------ ТЕКСТ ДЛЯ ЧТЕНИЯ ------

В предыдущей главе было сказано, в каких условиях «десаррольистский альянс» может строить экономическую политику, позволившую расширить внутреннюю экономическую базу некоторых латиноамериканских стран. Действительно, в разное время удавалось создать такую власть которая благоприятствовала консолидации внутреннего рынка в Аргентине, Бразилии и Мексике. Оставляя в стороне вышеуказанные различия, отметим, что в этих странах возникли объединения или соотношения сил, которые облегчили разнообразное взаимодействие прежде доминировавших групп и тех, что образовались вследствие появления средних слоев, промышленной буржуазии и до известной степени городских масс. Очевидно, что эти альянсы и обстоятельства благоприятствовали различным персонажам неодинаково в зависимости [177] от страны и конкретного исторического момента. Но они помогли создать условия для накопления и роста инвестиций, для расширения спроса городских слоев. В таких условиях государство смогло выступать в качестве арбитра: давление со стороны народных масс и организованных групп удалось направить на достижение согласия, благоприятствовавшего развитию. Разумеется, существование данной системы определялось, как уже указывалось, выгодной конъюнктурой. Устойчивость экспортных цен и временами их рост в период второй мировой войны и в первые послевоенные годы позволили поддерживать экспортные сектора, если не в одинаковой степени, то, по крайней мере, на прежнем уровне и одновременно финансировать рост городской промышленности.

------ ИСХОДНЫЕ МАТЕРИАЛЫ ------

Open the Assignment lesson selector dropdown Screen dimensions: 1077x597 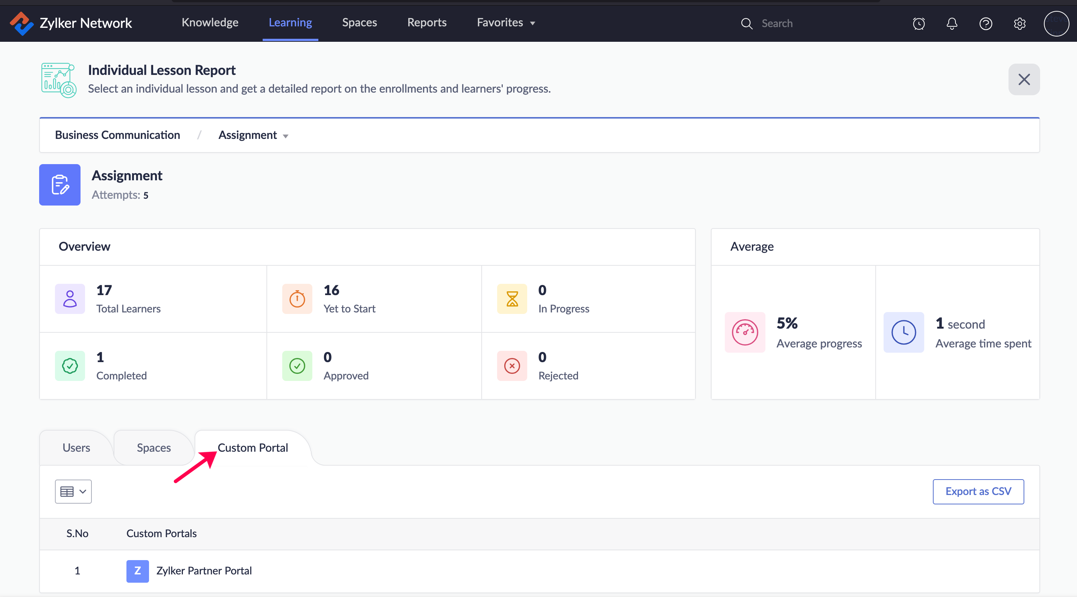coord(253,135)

------
------ ИСХОДНЫЕ МАТЕРИАЛЫ ------

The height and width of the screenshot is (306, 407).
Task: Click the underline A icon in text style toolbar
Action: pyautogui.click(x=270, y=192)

------

Ответьте по тексту для чтения на три вопроса:
1. В каких странах удавалось создать власть, которая благоприятствовала консолидации внутреннего рынка?
2. В качестве кого смогло выступать государство в таких условиях?
3. В какой период экспортные цены оставались устойчивыми и временами росли?

**ОТВЕТ**
1. В Аргентине, Бразилии и Мексике.
2. В качестве арбитра.
3. В период второй мировой войны и в первые послевоенные годы.